• **Document extract**:
* start *
Nearly 60% of Americans say the U.S. government isn’t doing enough to help Afghans now trying to leave the country, a recent CBS News poll found. Those views are particularly favorable towards Afghans who “worked for U.S. troops and officials” and “might face punishment from the Taliban,” with both Democrats and Republicans supporting resettlement by large margins.

Ruth Wasem, a professor of public-policy practice at the University of Texas’ Lyndon B. Johnson School of Public Affairs, studies American attitudes on migration. She says Afghan and Iraqi allies are viewed more favorably by military families and those in “the national security world,” groups that often lean more conservative.

Because SIV recipients are vetted and have immigration paperwork, Wasem says, it’s also harder for politicians to argue they aren’t entering the country in the “right” way.
* end *
• **Problem to work on**: Rewrite the passage on Afghan resettlement from "Ruth Wasem, a" up to and including "lean more conservative.", putting "veteran households" in place of "military families".

• **Information provided**:
* start *
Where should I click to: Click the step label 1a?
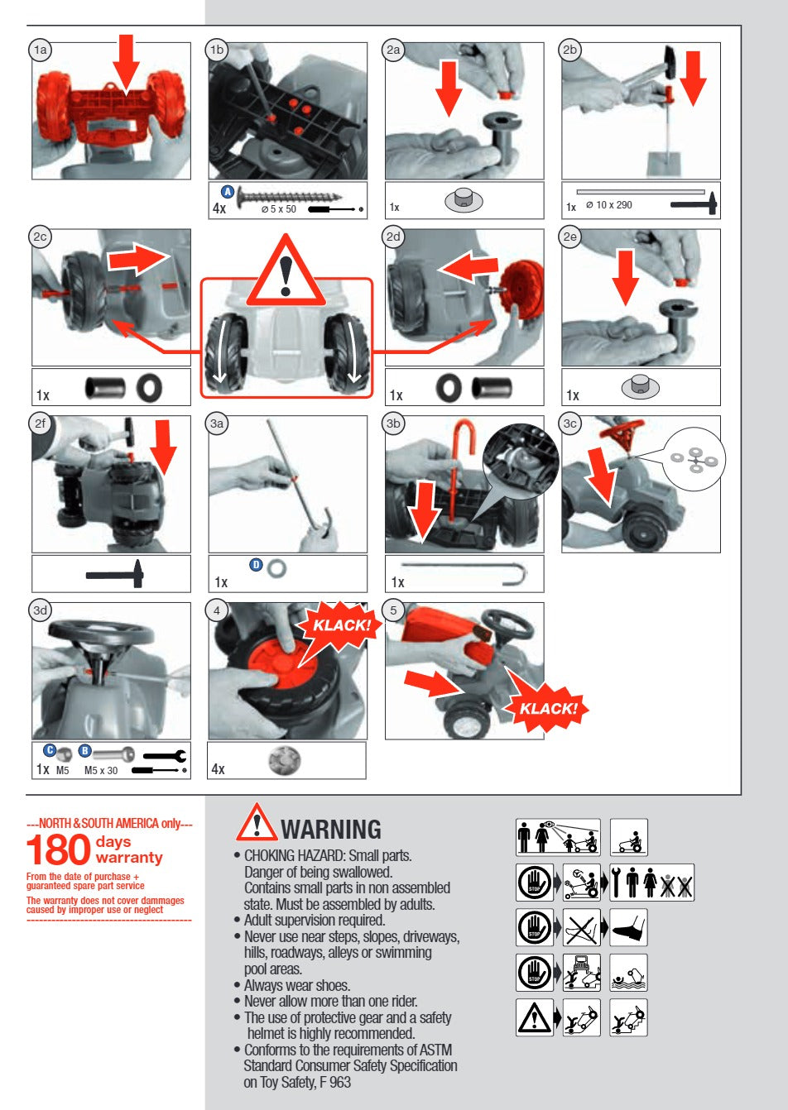coord(41,50)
* end *
• **Task solution**:
Ruth Wasem, a professor of public-policy practice at the University of Texas’ Lyndon B. Johnson School of Public Affairs, studies American attitudes on migration. She says Afghan and Iraqi allies are viewed more favorably by veteran households and those in “the national security world,” groups that often lean more conservative.